By Katrina Rossos
Samantha Hoskins, a senior studying wildlife ecology and conservation, worked as an intern at the Nature Coast Biological Station. Originally from Fernandina Beach, Florida, she learned about the summer internship program through a post on Instagram.
“I was already familiar with the Cedar Key and Nature Coast region after volunteering for cottonmouth research with Mark Sandfoss on Seahorse Key,” Hoskins explained. “I learned about this work by asking about volunteer opportunities during Dr. Harvey B. Lillywhite’s Biology of Snakes course.”
As an intern, Hoskins assisted the graduate students and research coordinator in Peter Frederick’s Lab. The Frederick Lab characterizes oyster populations and oyster reef ecosystems within the Nature Coast, Big Bend, and Apalachicola regions of Florida. They are currently working on the Lone Cabbage Oyster Reef Restoration Project where the lab has installed limestone boulders meant to aid in reinstating the oyster bar.
Hoskins spent most days on a boat, standing in water, or out on the oyster bar. When positioning concrete oyster clusters, she had to set stakes and clear the oyster bar. Hoskins also took notes, collected water samples, monitored salinity readings, culled wild oysters, cleaned oysters, and helped the team with tagging.

Work instructions |
1: List every person named in the internship profile above.
2: Continue the internship profile from where it leaves off.

Data listing |
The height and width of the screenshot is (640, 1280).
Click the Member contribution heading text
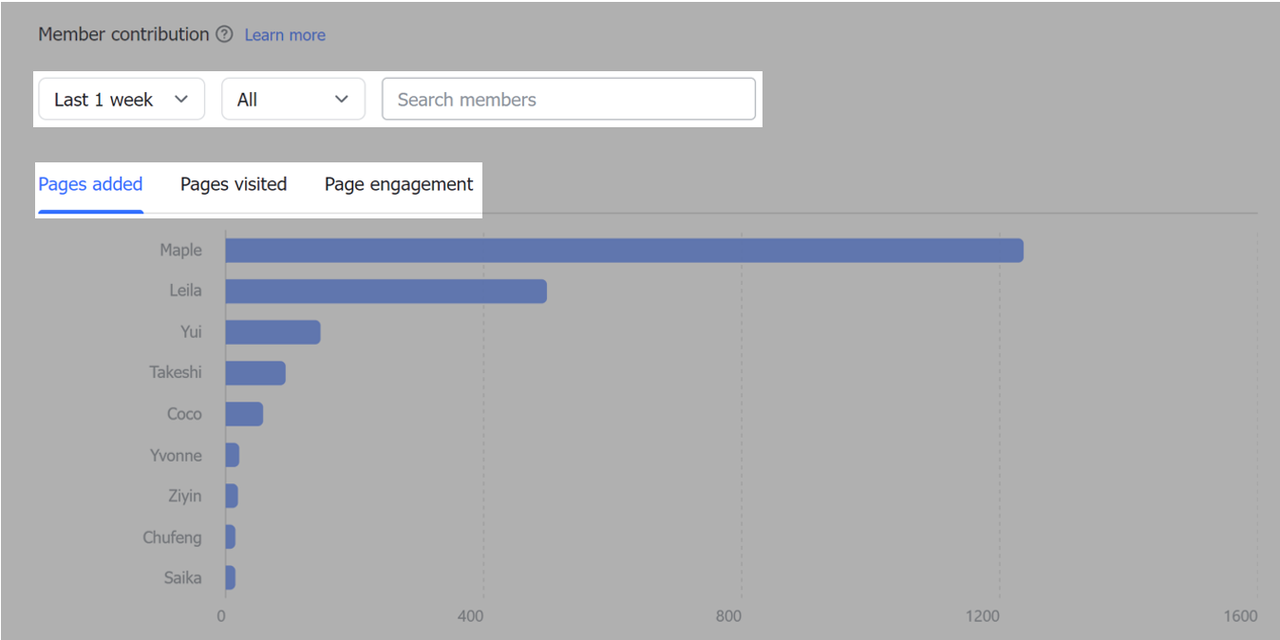tap(123, 34)
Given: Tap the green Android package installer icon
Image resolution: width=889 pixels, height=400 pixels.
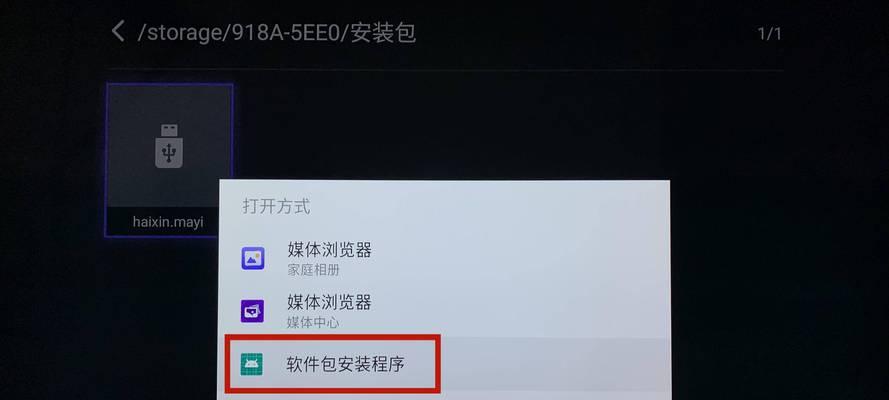Looking at the screenshot, I should point(252,364).
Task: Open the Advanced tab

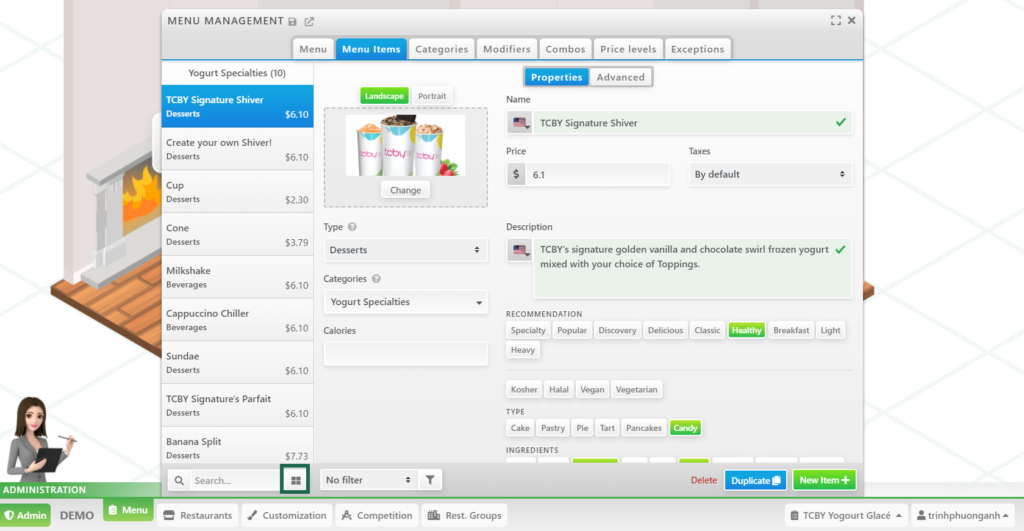Action: click(x=621, y=77)
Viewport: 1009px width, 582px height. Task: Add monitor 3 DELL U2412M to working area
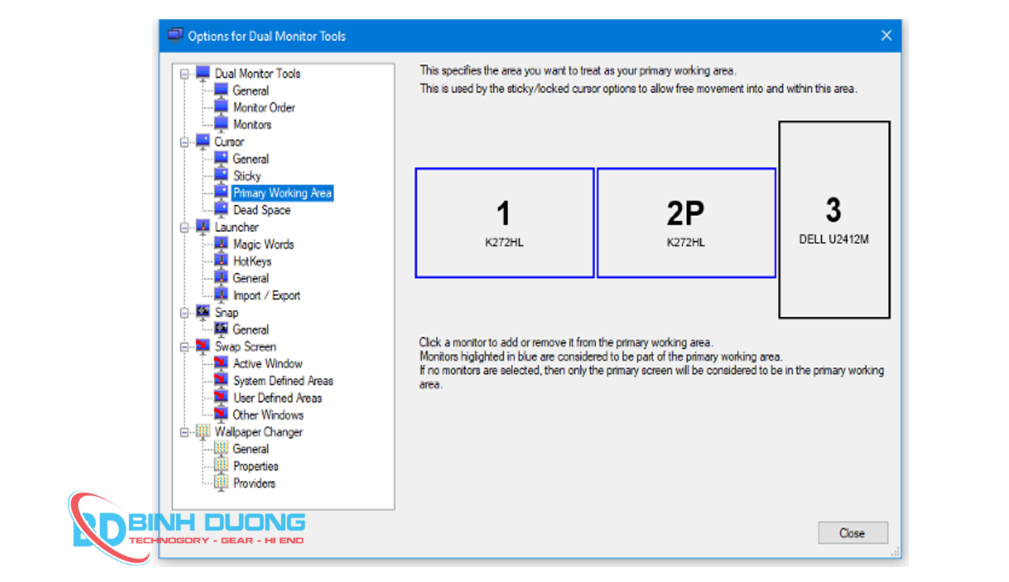833,220
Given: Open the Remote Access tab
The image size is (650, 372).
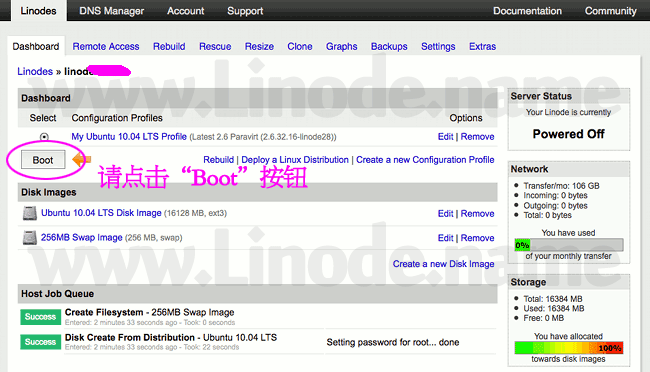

Answers to the problems |
1: Katrina Rossos, Samantha Hoskins, Mark Sandfoss, Harvey B. Lillywhite, and Peter Frederick

2:
Hoskins also conducted water quality monitoring for Lakewatch, a citizen science project. In addition, she assisted with another citizen science project that involved wild bay scallop distribution in the Apalachicola, Panama City, and Port St. Joe areas of Florida. This project was conducted in partnership with the Nature Coast Biological Station and Florida Sea Grant, according to Hoskins. “The purpose of this project is to increase public interest in scalloping, increase depleted scallop populations in St. Andrews and St. Joseph Bay, and reintroduce scallops in other suitable areas from which scallops have disappeared,” she explained.
When working with the Scallop Sitter program, Hoskins gained outreach experience by helping conduct two public workshops. She also constructed scallop cages and counted and distributed wild scallops.
“We were primarily concerned with hands-on experience. It was not similar to a classroom setting and was a real world, paid OPS job,” Hoskins said. Working in the field, she learned a lot about wild oyster populations and their significant global decline. The depreciation of oysters is significant because they provide habitat for many species, they mitigate climate change effects, such as sea level rise, and oyster bars provide a living shoreline that is helpful in lessening storm surge, according to Hoskins. Oysters also sequester carbon and are excellent water filterers, enhancing estuarine water quality.
“The most memorable event for me was assisting with Kwanmok Kim’s research,” Hoskins said of her internship. “Something about the task of deploying artificial, man-made structures seemed especially neat to me as a wildlife ecologist who is not very accustomed to altering the natural landscape. It was the perfect combination of man’s ingenuity for technology and invention and man’s passion for ecological awareness and scientific inquiry.”
Hoskins is currently on the volunteer list for the Frederick Lab and highly recommends others to consider volunteering for the lab. The Scallop Sitter project continues until January 2020. Looking further into the future, Hoskins is currently applying to graduate schools but said that she would delay school for the right work experience.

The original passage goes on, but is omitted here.